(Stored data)

•••

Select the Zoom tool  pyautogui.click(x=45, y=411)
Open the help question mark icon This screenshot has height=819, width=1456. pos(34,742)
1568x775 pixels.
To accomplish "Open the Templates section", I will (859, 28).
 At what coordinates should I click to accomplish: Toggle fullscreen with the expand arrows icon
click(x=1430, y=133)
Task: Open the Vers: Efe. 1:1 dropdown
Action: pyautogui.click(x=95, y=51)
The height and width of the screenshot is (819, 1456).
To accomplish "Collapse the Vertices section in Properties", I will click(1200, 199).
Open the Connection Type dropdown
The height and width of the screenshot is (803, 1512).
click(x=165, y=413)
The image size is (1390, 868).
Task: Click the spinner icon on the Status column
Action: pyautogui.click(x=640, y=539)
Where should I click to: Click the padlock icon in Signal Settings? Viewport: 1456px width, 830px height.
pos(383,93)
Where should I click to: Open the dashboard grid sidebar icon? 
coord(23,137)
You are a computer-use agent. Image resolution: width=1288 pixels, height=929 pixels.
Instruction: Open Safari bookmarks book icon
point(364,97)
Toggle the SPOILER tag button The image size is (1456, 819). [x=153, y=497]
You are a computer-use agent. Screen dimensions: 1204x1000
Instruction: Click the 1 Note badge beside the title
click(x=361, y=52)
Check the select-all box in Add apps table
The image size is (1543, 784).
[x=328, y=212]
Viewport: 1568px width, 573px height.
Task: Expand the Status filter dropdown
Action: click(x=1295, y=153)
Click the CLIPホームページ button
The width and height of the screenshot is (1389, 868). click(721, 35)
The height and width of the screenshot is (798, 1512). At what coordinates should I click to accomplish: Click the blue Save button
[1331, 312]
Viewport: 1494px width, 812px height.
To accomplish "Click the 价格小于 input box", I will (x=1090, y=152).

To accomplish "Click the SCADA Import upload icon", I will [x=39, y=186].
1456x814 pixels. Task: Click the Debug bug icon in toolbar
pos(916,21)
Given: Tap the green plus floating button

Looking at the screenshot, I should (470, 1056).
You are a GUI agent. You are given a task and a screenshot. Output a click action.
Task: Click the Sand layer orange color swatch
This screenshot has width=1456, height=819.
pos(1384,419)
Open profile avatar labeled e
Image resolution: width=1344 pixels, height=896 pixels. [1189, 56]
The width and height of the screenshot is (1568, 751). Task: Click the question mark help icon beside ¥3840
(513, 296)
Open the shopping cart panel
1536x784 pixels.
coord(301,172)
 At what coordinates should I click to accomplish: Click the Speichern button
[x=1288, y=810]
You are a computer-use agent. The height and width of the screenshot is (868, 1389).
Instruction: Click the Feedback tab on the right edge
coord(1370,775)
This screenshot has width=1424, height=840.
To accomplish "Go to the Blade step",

•••

Start at the line with "You are a computer-use agent. Screen" and stop at the end of the records. Write those lines out exactly and add nothing.

You are a computer-use agent. Screen dimensions: 1204x1000
Instruction: Click the 1 Note badge beside the title
click(x=361, y=52)
Check the select-all box in Add apps table
The image size is (1543, 784).
[x=328, y=212]
Viewport: 1568px width, 573px height.
Task: Expand the Status filter dropdown
Action: click(x=1295, y=153)
Click the CLIPホームページ button
The width and height of the screenshot is (1389, 868). click(721, 35)
The height and width of the screenshot is (798, 1512). At what coordinates should I click to accomplish: Click the blue Save button
[1331, 312]
Viewport: 1494px width, 812px height.
To accomplish "Click the 价格小于 input box", I will (x=1090, y=152).

To accomplish "Click the SCADA Import upload icon", I will [x=39, y=186].
1456x814 pixels. Task: Click the Debug bug icon in toolbar
pos(916,21)
Given: Tap the green plus floating button

Looking at the screenshot, I should (470, 1056).
You are a GUI agent. You are given a task and a screenshot. Output a click action.
Task: Click the Sand layer orange color swatch
This screenshot has width=1456, height=819.
pos(1384,419)
Open profile avatar labeled e
Image resolution: width=1344 pixels, height=896 pixels. [1189, 56]
The width and height of the screenshot is (1568, 751). Task: Click the question mark help icon beside ¥3840
(513, 296)
Open the shopping cart panel
1536x784 pixels.
coord(301,172)
 At what coordinates should I click to accomplish: Click the Speichern button
[x=1288, y=810]
You are a computer-use agent. The height and width of the screenshot is (868, 1389).
Instruction: Click the Feedback tab on the right edge
coord(1370,775)
This screenshot has width=1424, height=840.
To accomplish "Go to the Blade step",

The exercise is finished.